→ EXTRACT TO READ
+-------+

Billy Bob Thornton stars in the latest epic film to dramatize a 19th century American battle that became a rallying cry for the then-young United States. Alan Silverman has a look at The Alamo.

Almost 170 years ago some 200 men from a variety of backgrounds answered that challenge at an old Spanish mission fortified as a military outpost: The Alamo.

In 1836 Texas was not yet part of the United States, but a breakaway province of Mexico, populated by "Tejanos" and "Texians," an eclectic mix of native Mexicans and North American settlers. Opposing their bid to become an independent republic was Antonio Lopez de Santa Anna Perez de Lebron - known as Santa Anna - a general in Mexico's own war for independence a decade earlier and known for his military and political ruthlessness.

For 13 days, the handful of defenders squared off against a vastly superior Mexican Army, which finally attacked on March 6, 1836. After only 90 minutes all of the Texians were dead or captured and later executed; but their brave stand turned them into legends. Of course, one of them was already a legend when he arrived to join the defenders at The Alamo celebrated frontiersman and former U.S. congressman from Tennessee, Davy Crockett, played in the new film by Billy Bob Thornton.

"He perpetuated his own legend ... and at some point you have to live up to it," explains Thornton. "Really what I tried to do in this movie was to play him as a regular guy as opposed to the image we usually have the John Wayne sort of thing. He was just some guy who wanted to be a politician. He wanted to go to Texas because maybe he could be president; but he got there and thought 'oh, it's like this? So I really have to be Davy Crockett now.' I think that, more than anything, was why Davy Crockett was such a legend because he ultimately had to become that thing that had been told about him."

Thornton's Crockett is quite different from the way he was played by the late John Wayne in the 1960 epic about the battle. Co-writer and director John Lee Hancock, who grew up in Texas, says historians disagree about exactly what happened at The Alamo; but he tried to root the film in reality rather than legend.

+-------+

→ PROVIDED DATA
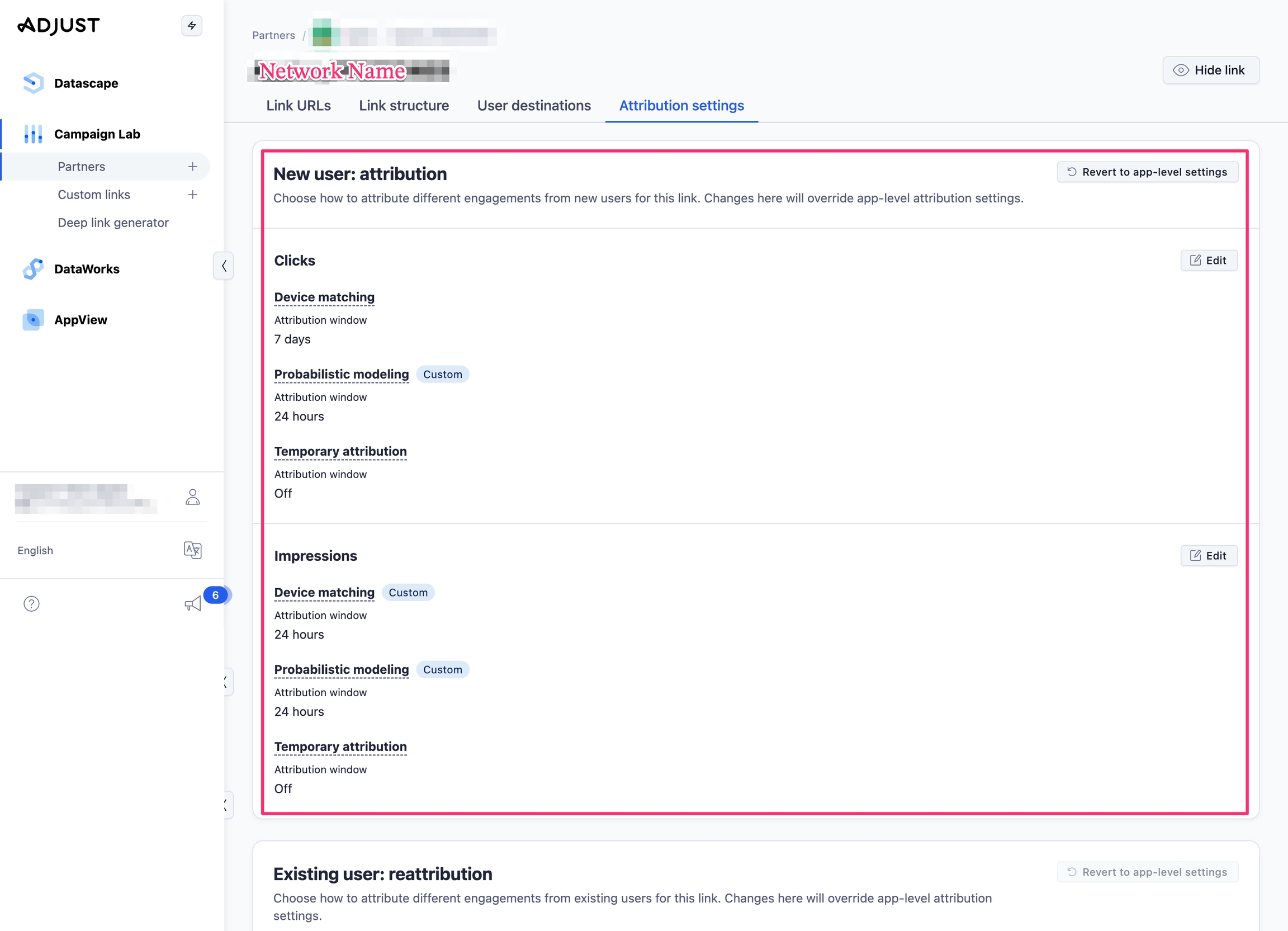Click the lightning bolt quick actions icon

pyautogui.click(x=191, y=26)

+-------+

→ WHAT IS REQUIRED
Reproduce the passage of the article on The Alamo from "Billy Bob Thornton stars" to "at The Alamo.".

→ RESPONSE TO THE EXERCISE
Billy Bob Thornton stars in the latest epic film to dramatize a 19th century American battle that became a rallying cry for the then-young United States. Alan Silverman has a look at The Alamo.